Segundo o comunicado do Copom, a medida foi tomada devido ao conjunto dos indicadores econômicos, que sugere que a atividade econômica está aquém do esperado. “Se o Governo não se apressar com novas medidas, a retomada da atividade econômica deve ser ainda mais demorada e gradual”, comentou Adriano Luiz Martins, vice presidente da diretoria.
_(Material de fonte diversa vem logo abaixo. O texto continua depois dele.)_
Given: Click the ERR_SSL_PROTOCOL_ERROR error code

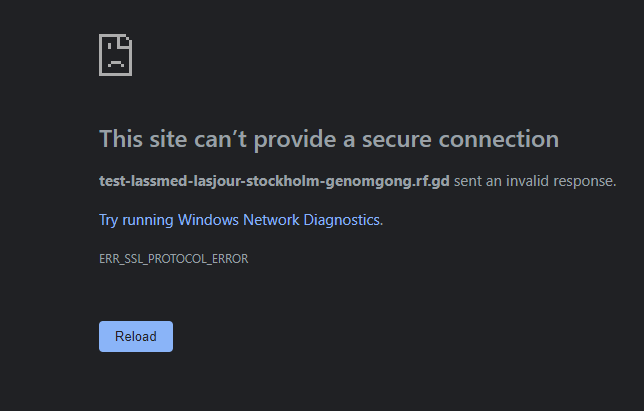Looking at the screenshot, I should click(173, 259).
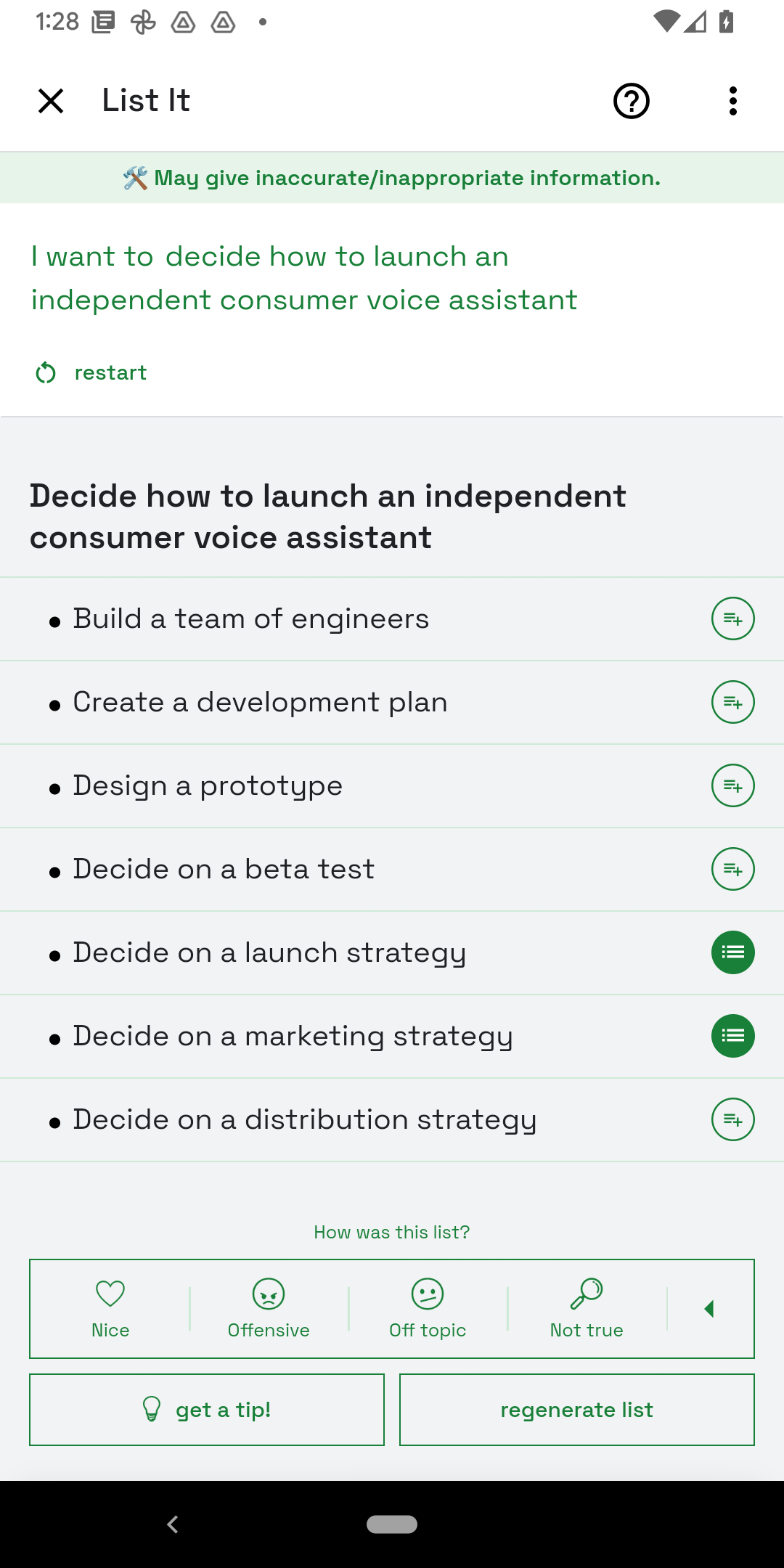Expand more feedback options with the arrow
This screenshot has height=1568, width=784.
pyautogui.click(x=710, y=1309)
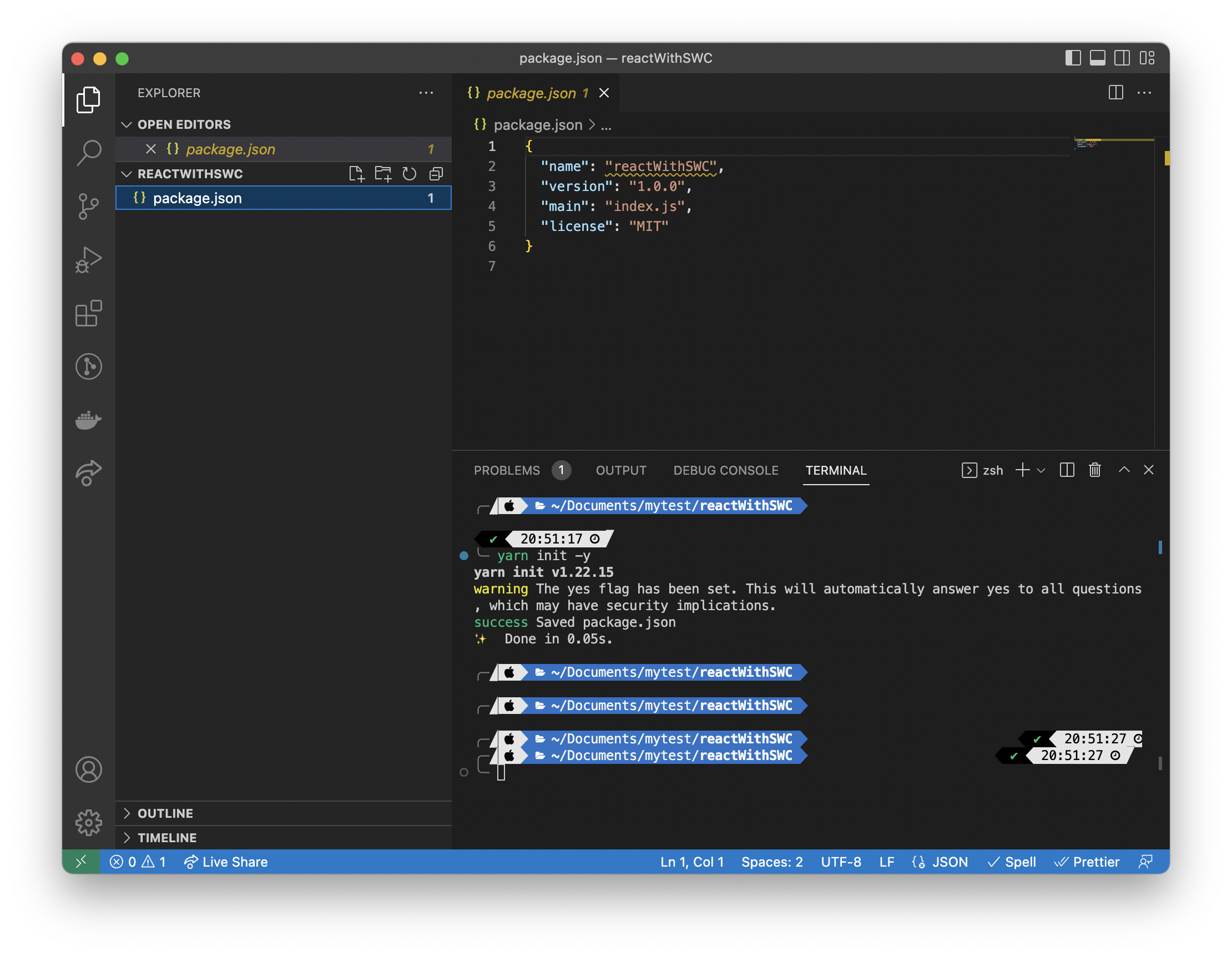Click the editor minimap preview
Viewport: 1232px width, 956px height.
tap(1087, 144)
Além da profunda recessão, o Copom deixou claro que encontrou espaço para efetuar um corte maior da taxa de juros por causa da queda da inflação. “O comitê confirmou que a inflação recente continuou mais favorável que era esperado, sendo um componente sensível à política monetária e ao ciclo econômico”, completou o vice presidente ao verificar a inflação acumulada em 2016 que alcançou 6,3%, abaixo da expectativa de mercado e dentro do intervalo de tolerância da meta para a inflação, que é de 6,5%. 
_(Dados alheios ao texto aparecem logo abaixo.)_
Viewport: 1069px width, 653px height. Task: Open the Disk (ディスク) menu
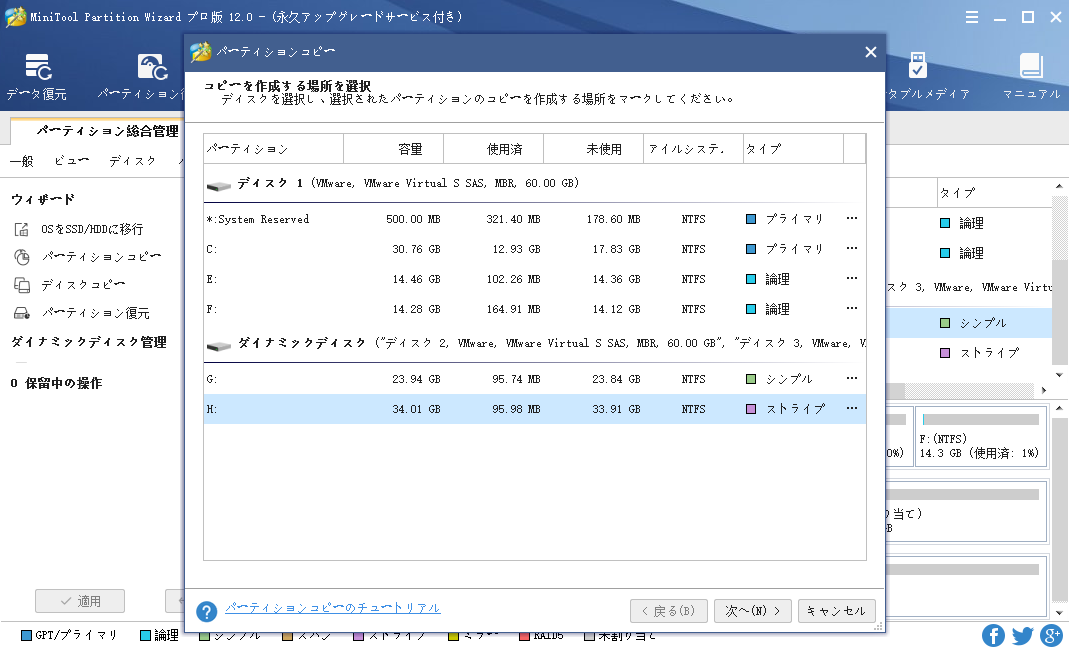[132, 161]
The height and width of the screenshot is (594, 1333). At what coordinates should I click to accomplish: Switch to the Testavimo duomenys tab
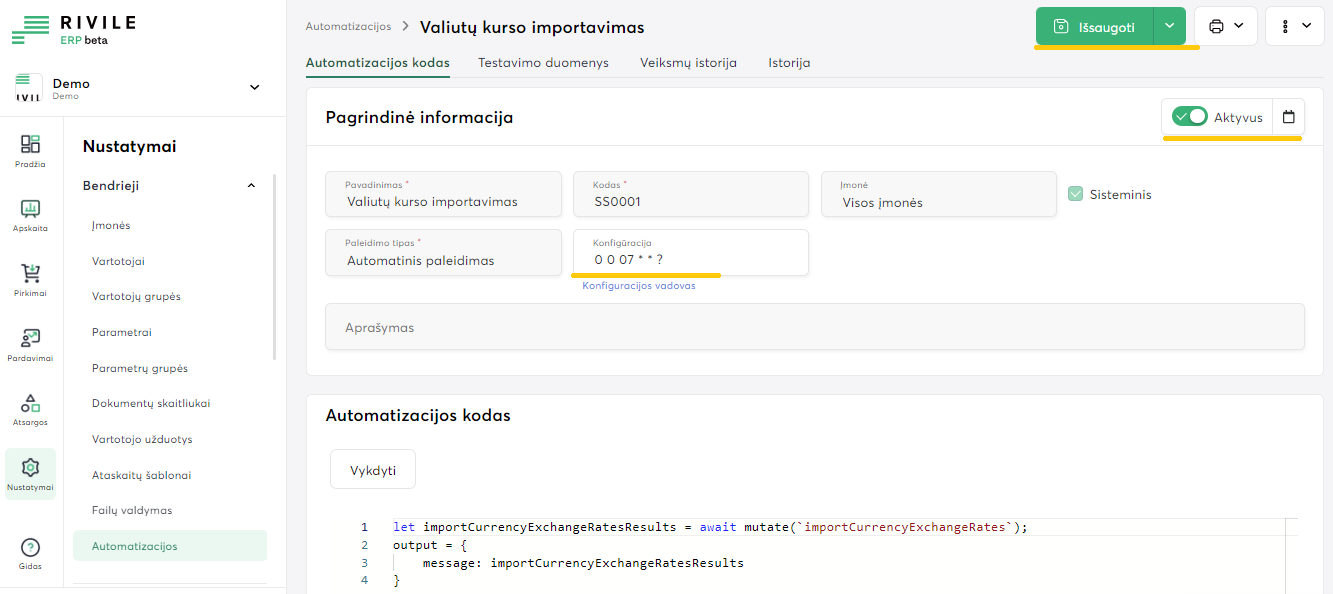(543, 62)
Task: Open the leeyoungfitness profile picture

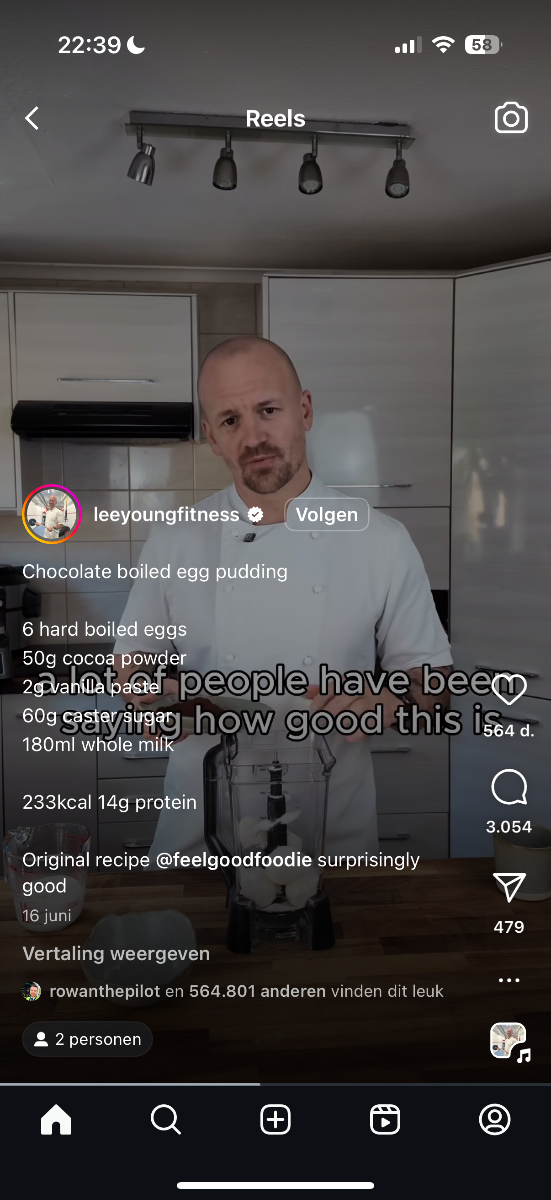Action: click(52, 515)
Alencar Burti, presidente da Associação Comercial de São Paulo (ACSP) e da Federação das Associações Comerciais do Estado de São Paulo (Facesp), elogiou a redução da Selic em 0,75 ponto percentual. “O Banco Central acertou em sua decisão, reduzindo a taxa Selic de maneira mais significativa”, falou o dirigente paulista. “Aparentemente, ele se sente seguro em perseguir uma política de recuperação da atividade econômica e do emprego mais intensa”, completou Alencar Burti ao distribuir nota sobre o comportamento do Copom.

O tesoureiro da Acim, Gilberto Joaquim Zochio acredita que possíveis revisões no ritmo de flexibilização continuarão dependendo das projeções e expectativas de inflação e da evolução dos fatores de risco. O Banco Central reduziu mais uma vez as projeções para a inflação neste e no próximo ano e, segundo as estimativas da autoridade monetária, o ano caminha para terminar com a terceira menor inflação do Plano Real. “Estamos vivendo uma situação estranha, pois, a crise atual não eleva a inflação”, disse o dirigente mariliense ao verificar que a expectativa para o Índice de Preços ao Consumidor Amplo (IPCA) para 2017 no cenário de referência caiu de 4,4% para 4%. Para 2018, o cenário teve estimativa reduzida de 3,6% para 3,4%.

Confirmada a projeção oficial do BC para 2017, o Brasil terá terminado o ano com a menor inflação em mais de uma década e o IPCA mais baixo desde 2006, ano em que o índice oficial fechou em 3,14%. Além disso, o país teria a terceira menor inflação da história do Plano Real e ficaria apenas à frente de 1998, quando o IPCA subiu 1,65%, e de 2006. “Esta é a terceira vez seguida que o Banco Central baixou os juros básicos da economia”, lembrou o superintendente José Augusto Gomes. “Com a decisão a Selic está no menor nível desde abril de 2015, quando estava em 12,75% ao ano”, reforçou o dirigente mariliense que acompanha regularmente os procedimentos do Banco Central.